Die Arbeit als OTTO Azubi in der Corona Zeit

Aktuell stecken wir alle in derselben Situation: Kaum soziale Kontakte, Klopapier-Engpass und bei Netflix haben wir uns bald auch durch alles durchgeschaut. In diesem Beitrag möchte ich euch erzählen, wie ich die Veränderungen, als Azubi bei OTTO und Mitglied des developHER Teams, in unserem Alltag und der Arbeitswelt aktuell wahrnehme. 

Wir sind verantwortlich für das, was wir tun, aber auch für das, was wir nicht tun.“ 

Voltaire

Als Anfang des Jahres die ersten Nachrichtenmeldungen über Corona bzw. Covid-19 aus China kamen, hat sich glaube ich kaum jemand wirklich große Gedanken darüber gemacht, dass auch wir in Europa davon betroffen sein könnten. Je weiter das Jahr voranschritt, desto höher wurden jedoch die Fallzahlen in China und dem Rest der Welt. Plötzlich gab es Reiseverbote und mehrere Kolleg*innen durften aus ihrem Skiurlaub nicht wieder zurück auf den Otto Group Campus. Als ich nach meinem Urlaub wieder in die Arbeit starten wollte, wurdedas Firmengelände schon weitgehend geschlossen.  

 „Ach, eine Woche Home-Office und dann geht’s weiter“, haben sich damals, ganz zu Beginn, viele gedacht. Leider haben wir uns damit sehr getäuscht. Wenn ich heute an diese erste Woche zurückdenke, denke ich an Unwissenheit, Neustrukturierung und den Anfang einer völlig neuen Lebens- und Arbeitsweise.   

Plötzlich gilt Corona als weltweite Pandemie und auch der letzte Zweifler hat begriffen, wie ernst die Lage ist. Aus aller Welt hört man von den Infizierten und Toten. Schnell hat sich aufgrund dessen das Leben auch bei uns in Deutschland grundlegend geändert. Die Geschäfte schließen, Versammlungen werden verboten und man darf nur noch zu zweit nach draußen.  

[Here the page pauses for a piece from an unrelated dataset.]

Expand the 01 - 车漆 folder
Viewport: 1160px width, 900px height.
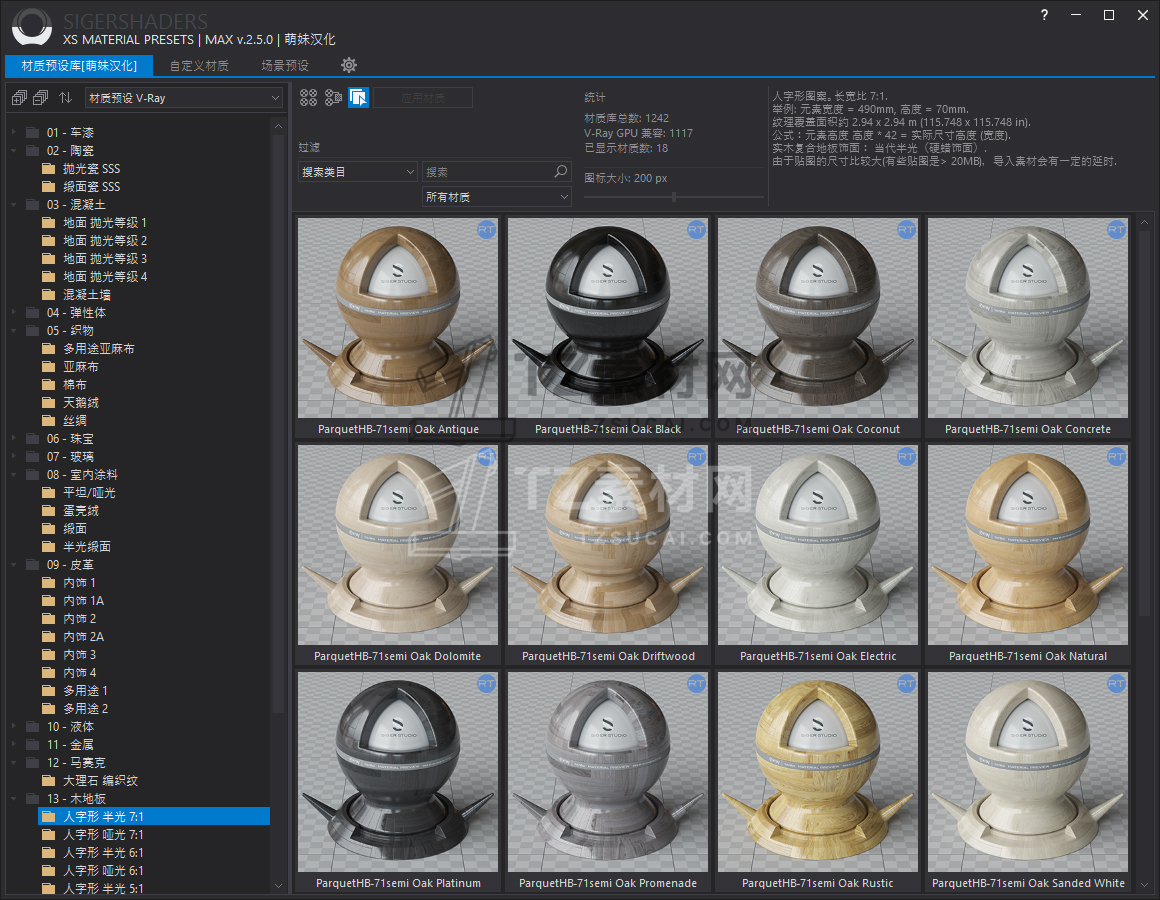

Dies hat dafür gesorgt, dass sich die Lebensweise von vielen Menschen in extreme verwandeln. Seien es die Hamsterkäufer, die Lebensmittel und vor allem Klopapier für die nächsten dreiJahre horten oder die Netflix- und Gaming-Verehrer, welche Ihre gesamte Zeit vor dem Monitor verbringen. Ich selbst bin davon auch nicht ausgeschlossen, meine „Droge“: Fitness .  

Schon vor Corona war ich ein leidenschaftlicher Fitnessstudio-Besucher, denn Sport war für mich immer der Ausgleich zum Büroleben. Doch nun mit der Isolation und dem rein virtuellen Kontakt zu anderen, hat nicht nur meine Motivation, sondern auch meine Produktivität nachgelassen. Ich bin also schlussendlich über meinen Schatten gesprungen und fing das Laufen an und kann nun nicht mehr damit aufhören.  

Da ich nach meinem Urlaub in einer neuen Abteilung gestartet bin, ist mein Arbeitsalltag wesentlich herausfordernder geworden. Zwar hatte ich nun meine Motivation wieder, konnte sie aber nicht so einsetzen, wie ich wollte.  

In der zweiten Woche war es mir Aufgrund der Umstände möglich, wieder in meine alte Abteilung zu wechseln.  

Direkt hatte ich Aufgaben und ein motiviertes Team, in dem sich jeder aus der Ferne unterstützt.  

Der Fokus lag in der Digitalisierung von Events und Konzepten. Da wir bereits ein eingespieltes Team waren, fiel es uns verhältnismäßig leicht, uns den neuen Umständen anzupassen und mit den neuen Hürden und Aufgaben fertig zu werden.  

Auch in meiner Arbeit als Teil des developHER-Teams, wurde dies schnell klar. Die Kolleg*innen hielten weiter zusammen und bereits jetzt ist die nächste developHER als Digitales Event in Arbeit.  

Gerade in dieser schweren Zeit wurde mir besonders bewusst, wie wichtig es ist, einen Ausgleich im Leben zu haben und auf sich zu achten. Was jedoch noch viel wichtiger als das ist, ist der Zusammenhalt zwischen den Menschen.  

Wenn wir zusammenhalten, gehen wir besser aus dieser Krise hervor als wir hineingegangen sind.